**ЗАДАНИЯ**:
1/ Как в тексте о стихотворении «Лошади в океане» буквально переведено название корабля «Глория»?
2/ Определите, соответствуют ли тексту о стихотворении «Лошади в океане» следующие утверждения: (а) для лошадей на корабле были предусмотрены плоты; (б) корабль наткнулся на мину; (в) поначалу лошади плыли неуверенно. На каждое ответьте «да» или «нет» и приведите решающие слова текста в виде точной цитаты.

**ИСТОЧНИК**:

======

В «Лошадях в океане» писатель как раз и обращается к тем событиям, которые – действительно – происходили во время сражений 1939–1945 годов. На корабле «Глории» (то есть, буквально – «Славе») перевозятся лошади. И вот, тяжкий путь среди океанских опасностей как раз описывает Слуцкий.
В трюме, добрыми мотая мордами,
тыща лошадей топталась день и ночь.
Тыща лошадей!
Подков четыре тыщи!..
Однако – время военное, и внезапно корабль наталкивается на мину. Судно начинает идти ко дну. Пассажиры спешно садятся в шлюпки, но животные вынуждены банально бросаться в воду, вынуждены плыть своими силами, потому что для животных не предусмотрены лодки или плоты. Писатель выступает здесь мастером образных построений, сравнивая лошадей, разбавивших своими гнедыми и рыжими спинами синь океана, «островами». Поначалу лошади плывут уверенно:
Лошади умеют плавать,
Но – не хорошо. Недалеко.
И сперва казалось – плавать просто,
океан казался им рекой…
Но состязаться с океаном – задача неблагодарная. Время идет, воды кажутся бескрайними, и животные постепенно выбиваются из сил. Лошади понимают, что из океана не выбраться живыми. Это лошадиное желание жить писатель подчеркивает описанием ржания животных. Чем, собственно, в жажде жизни кони отличаются от людей?
Лошади умеют плавать,
Но – не хорошо. Недалеко…
Плыл по океану рыжий остров.
В море в синем остров плыл гнедой.
И сперва казалось – плавать просто,
Океан казался им рекой.
Но не видно у реки той края,
На исходе лошадиных сил
Вдруг заржали кони, возражая
Тем, кто в океане их топил.

======

**ДАННЫЕ**:
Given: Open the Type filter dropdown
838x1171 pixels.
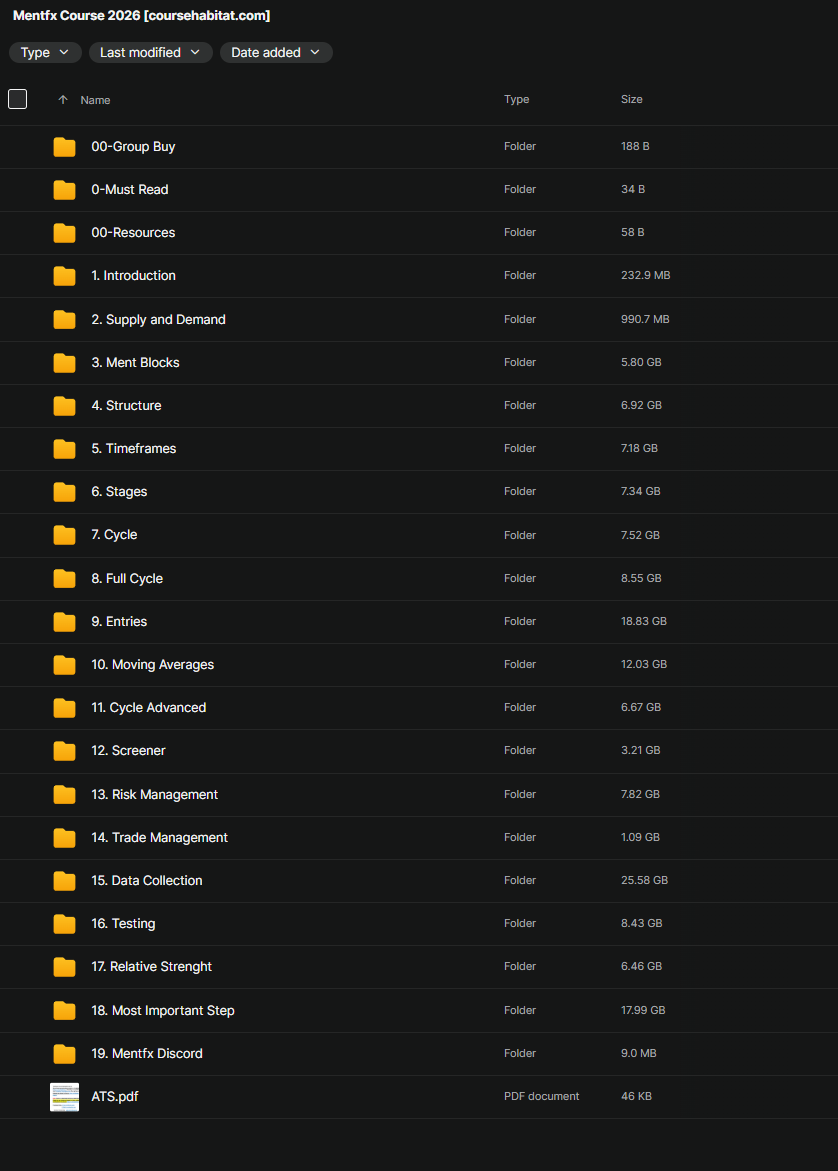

======

**ОТВЕТЫ**:
1/ «Слава».

2/
(а) Нет: «для животных не предусмотрены лодки или плоты».
(б) Да: «внезапно корабль наталкивается на мину».
(в) Нет: «Поначалу лошади плывут уверенно».